[EXERCISE REQUIREMENTS]: Reproduce the data verbatim, beginning at the line that contains "Where should I" and continuing through the end of the data. Omit the pictures from your reproduction.

[Pointing data for screenshots and pages]:
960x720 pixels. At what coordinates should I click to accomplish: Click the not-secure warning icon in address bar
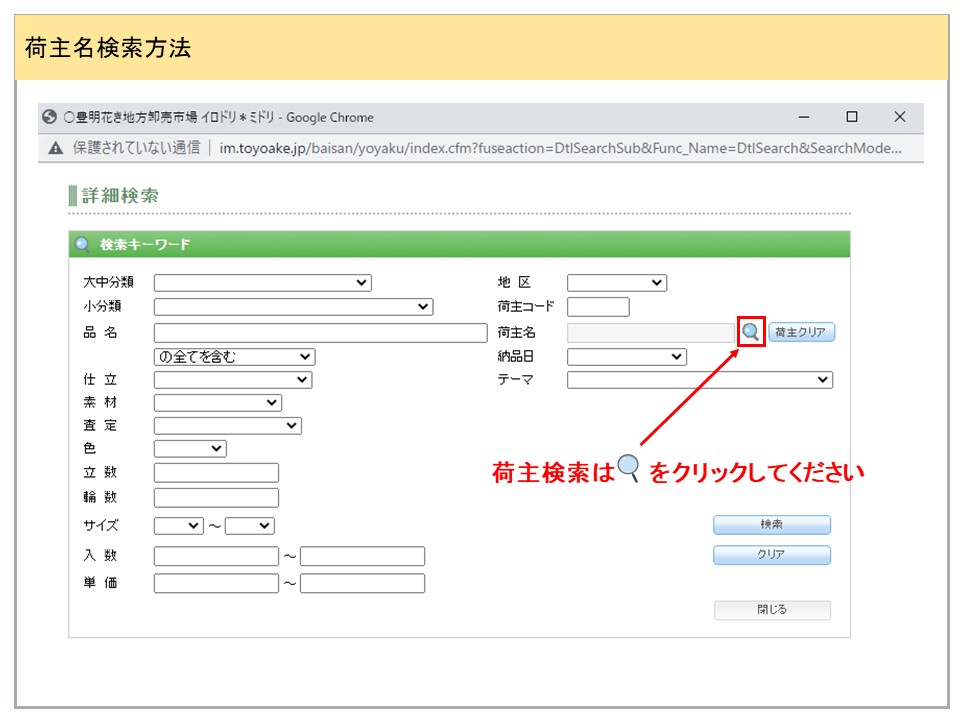click(x=56, y=147)
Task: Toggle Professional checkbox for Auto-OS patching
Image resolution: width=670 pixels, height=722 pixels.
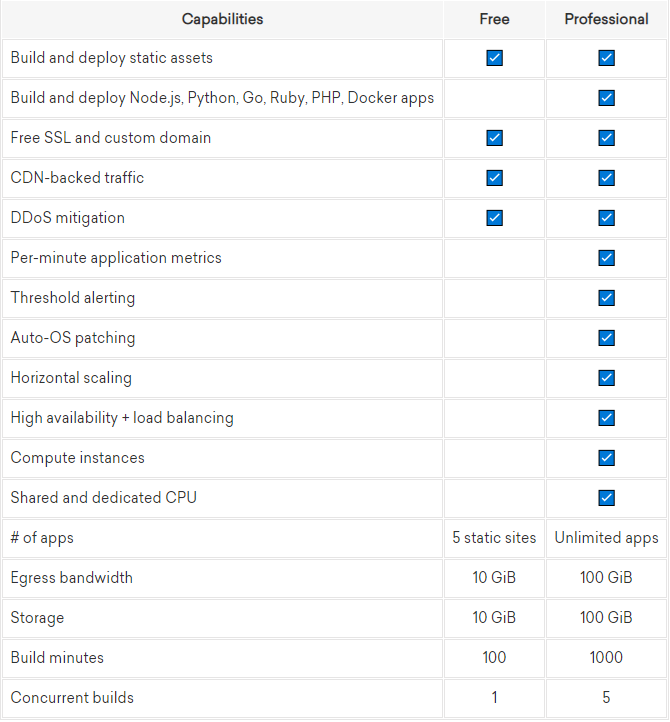Action: click(606, 338)
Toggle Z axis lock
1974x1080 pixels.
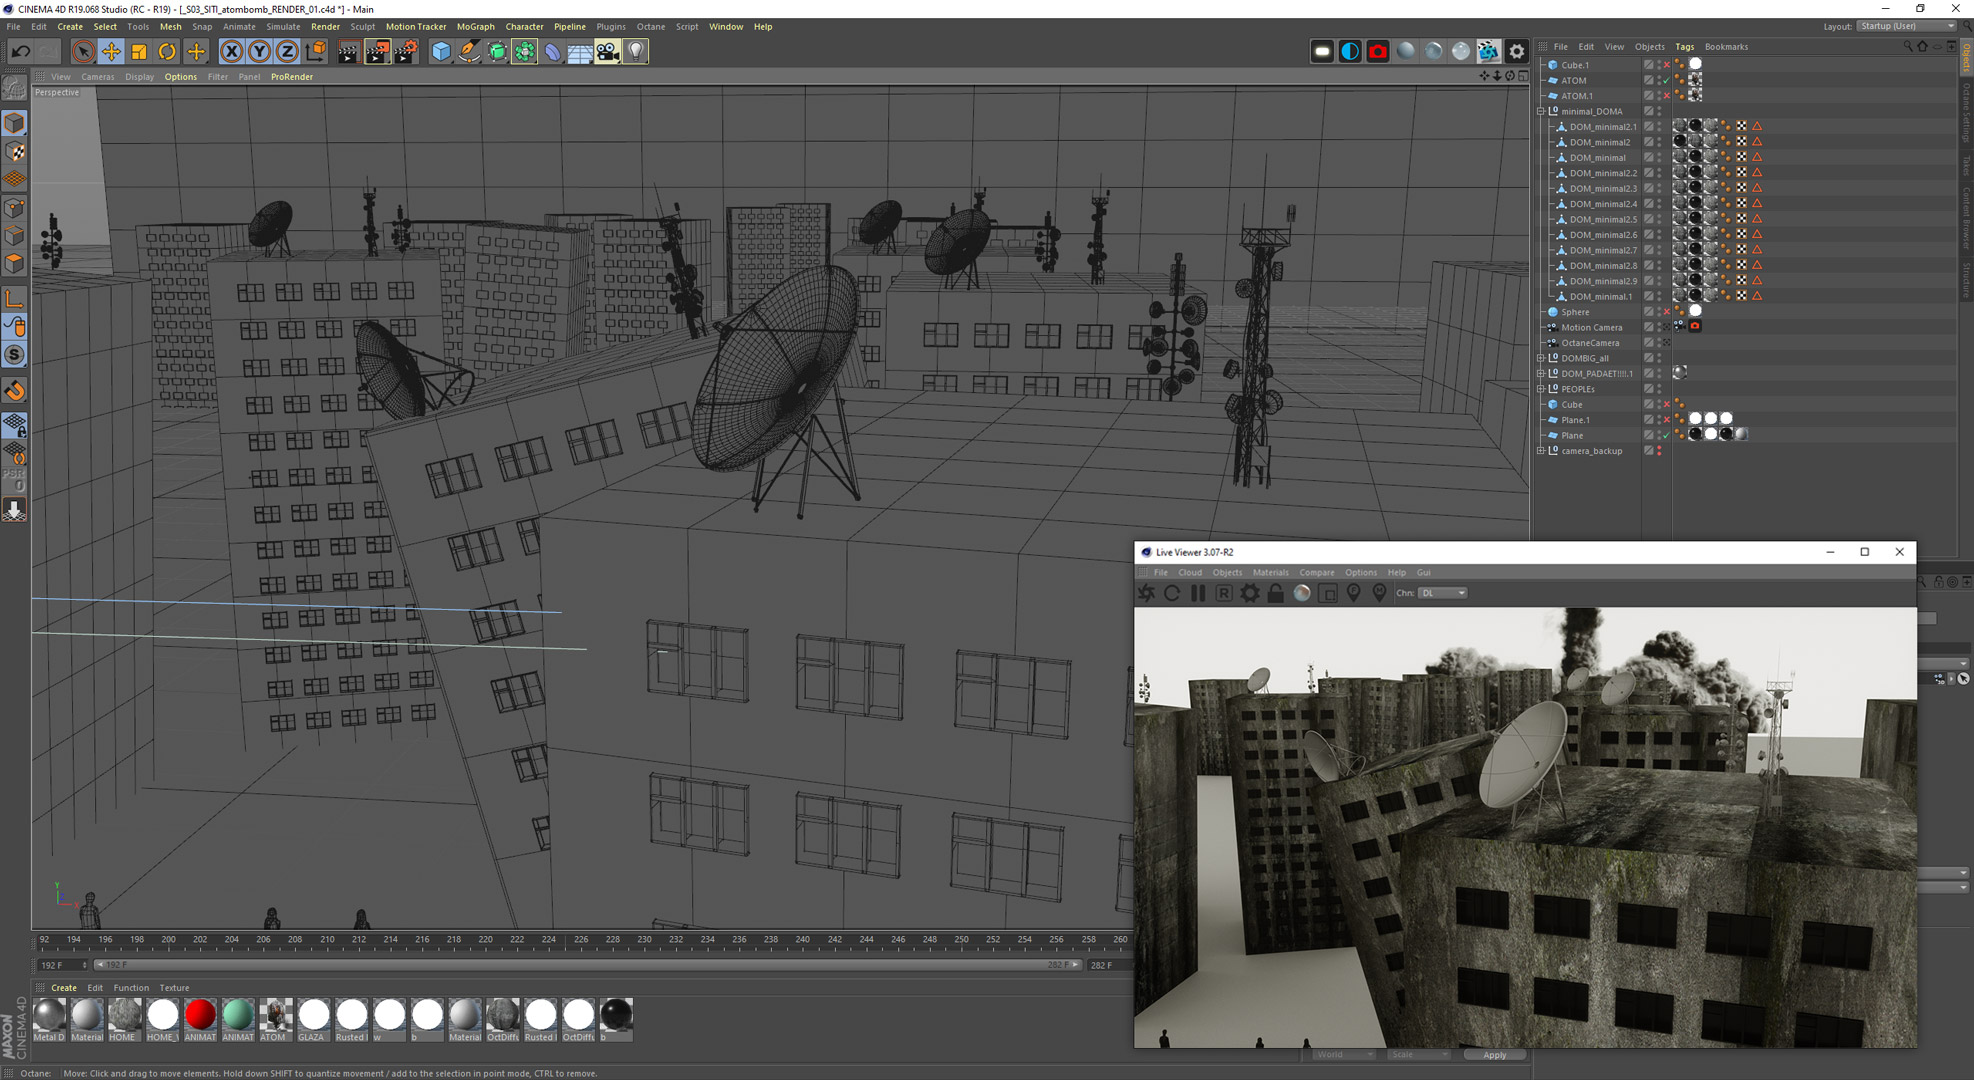287,51
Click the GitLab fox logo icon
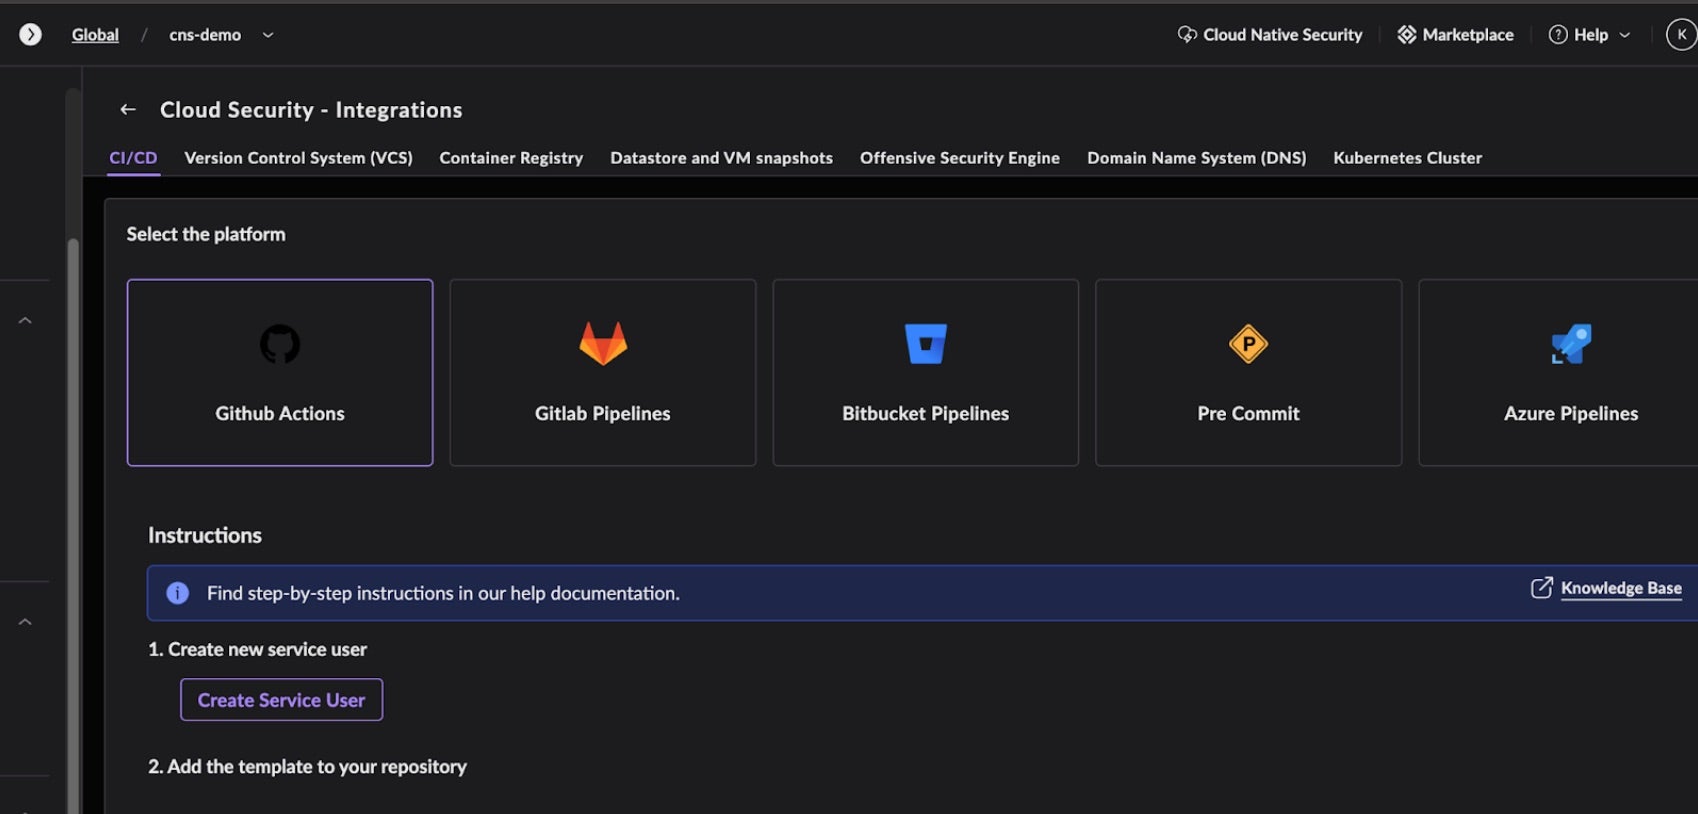Image resolution: width=1698 pixels, height=814 pixels. pyautogui.click(x=603, y=344)
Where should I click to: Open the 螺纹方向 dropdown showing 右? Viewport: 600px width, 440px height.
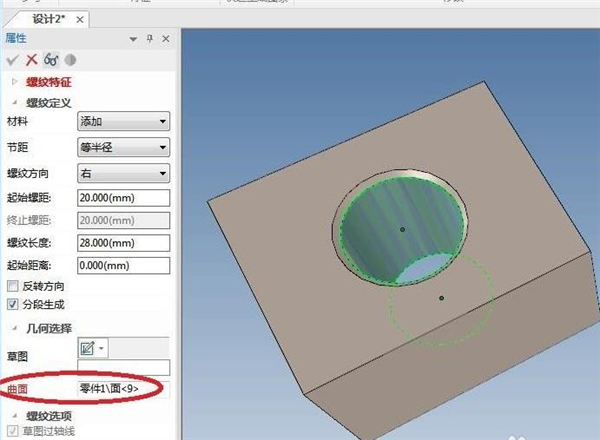click(123, 173)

[THE RESULT]:
Where should I click to: Open the 螺纹方向 dropdown showing 右? Viewport: 600px width, 440px height.
click(123, 173)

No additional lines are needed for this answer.